Frontiers in Pharmacology ◽

10.3389/fphar.2020.599416 ◽

2020 ◽

Vol 11 ◽

Author(s):

Hao Wang ◽

Weiwei Xia ◽

Guangfeng Long ◽

Zhiyin Pei ◽

Yuanyuan Li ◽

...

Keyword(s):

Oxidative Stress ◽

Renal Function ◽

Cell Injury ◽

Kidney Diseases ◽

Kidney Injury ◽

Epithelial Cell Line ◽

Therapeutic Uses ◽

And Oxidative Stress

Cisplatin is extensively used and is highly effective in clinical oncology; nevertheless, nephrotoxicity has severely limited its widespread utility. Isoquercitrin (IQC), a natural flavonoid widely found in herbage, is well known and recognized for its antioxidant, anti-inflammatory, and anti-apoptotic properties. However, the potential effects and mechanism of IQC in cisplatin-induced acute kidney diseases remain unknown.
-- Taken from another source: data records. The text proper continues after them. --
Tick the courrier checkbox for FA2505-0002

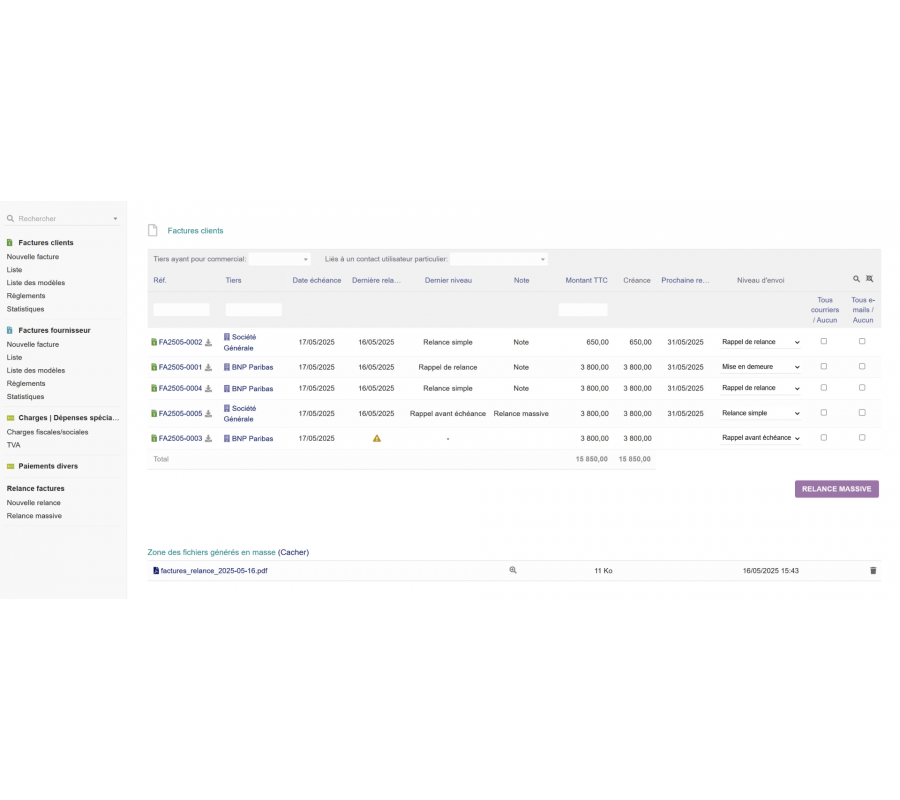[824, 341]
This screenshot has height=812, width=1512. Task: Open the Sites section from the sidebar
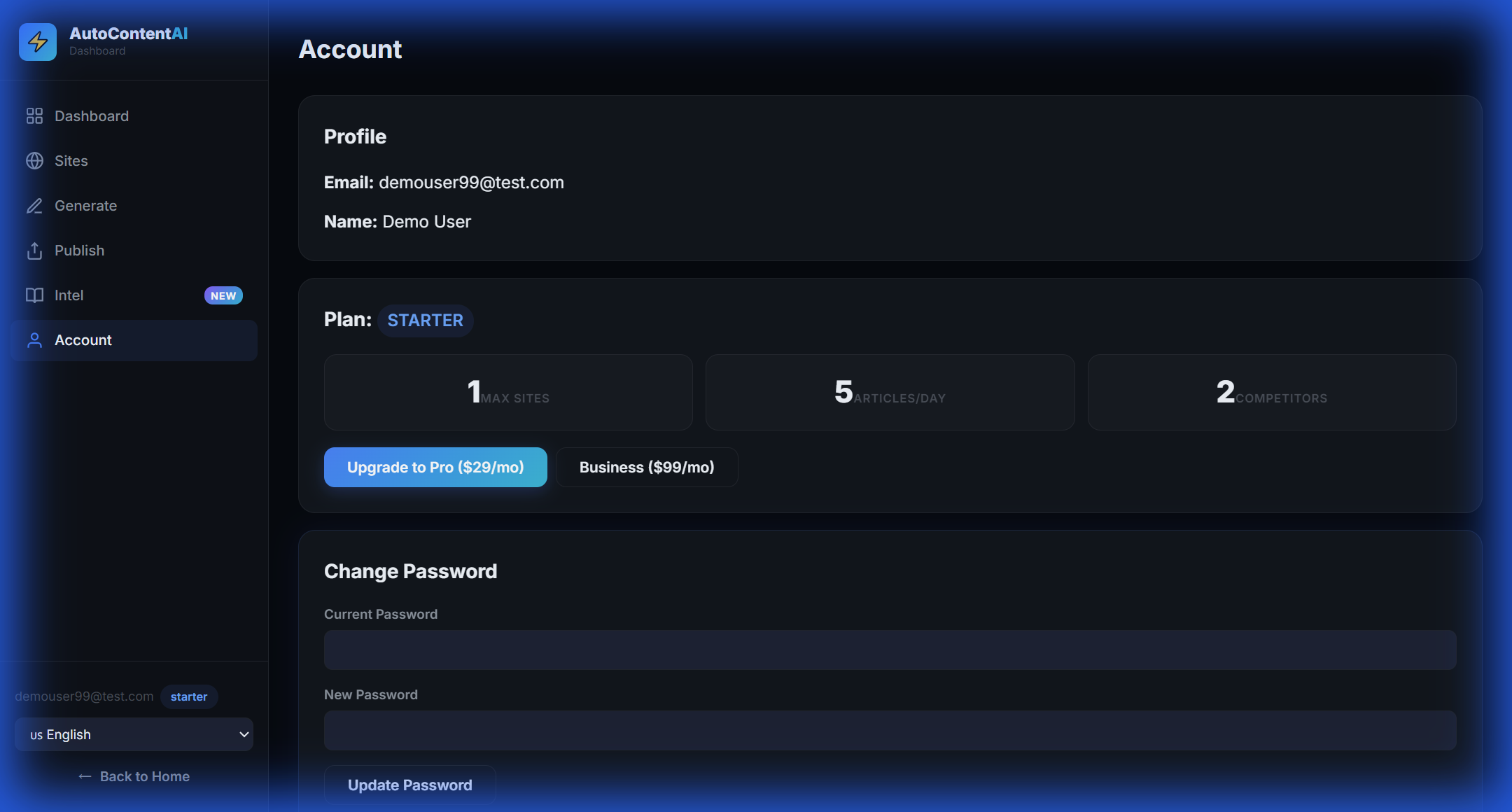click(71, 160)
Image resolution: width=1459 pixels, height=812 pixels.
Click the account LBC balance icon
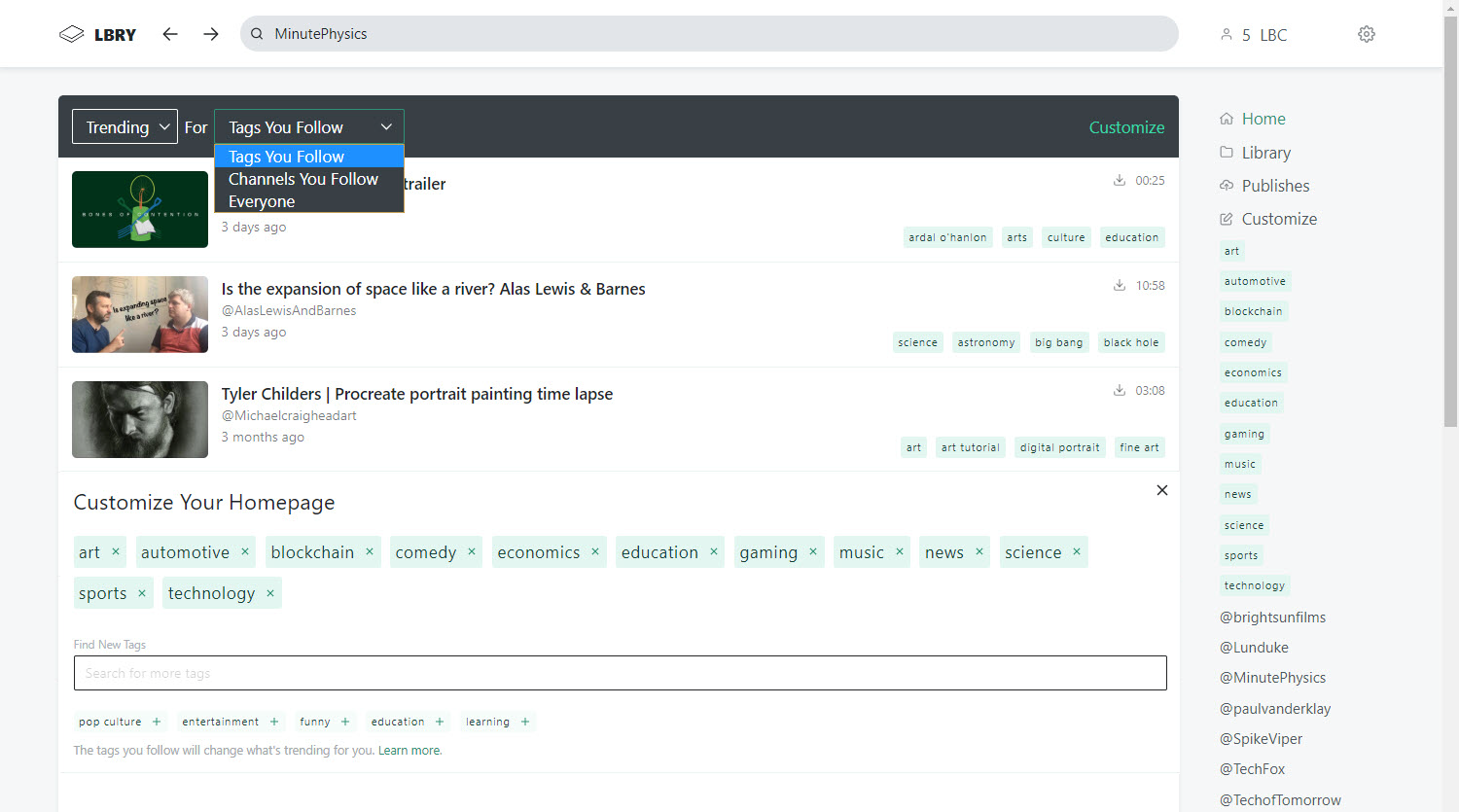1226,35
In this study, we postulated the potential effects and mechanism of IQC upon cisplatin exposure in vivo and in vitro. For the in vivo study, C57BL/6J mice were pretreated with IQC or saline (50 mg/kg/day) by gavage for 3 days before cisplatin single injection (25 mg/kg). Renal function, apoptosis, inflammation, oxidative stress and p-ERK were measured to evaluate kidney injury. In vitro, mouse proximal tubular cells (mPTCs) and human proximal tubule epithelial cell line (HK2) were pretreated with or without IQC (80 μM for mPTCs and 120 μM for HK2) for 2 h and then co-administrated with cisplatin for another 24 h. Apoptosis, inflammation, ROS and p-ERK of cells were also measured. In vivo, IQC administration strikingly reduced cisplatin-induced nephrotoxicity as evidenced by the improvement in renal function (serum creatinine and blood urea nitrogen), kidney histology (PAS staining), apoptotic molecules (cleaved caspase-3, caspase-8, Bax and Bcl-2), inﬂammatory cytokines (IL-1β, IL-6, TNF-α, and COX-2), oxidative stress (MDA and total glutathione) and p-ERK. In line with in vivo findings, IQC markedly protected against cisplatin-induced cell injury in mPTCs and HK2 cells. Collectively, these findings demonstrated that IQC administration could significantly protect against cisplatin nephrotoxicity possibly through ameliorating apoptosis, inflammation and oxidative stress accompanied by cross talk with p-ERK. Furthermore, IQC may have potential therapeutic uses in the treatment of cisplatin-induced acute kidney injury.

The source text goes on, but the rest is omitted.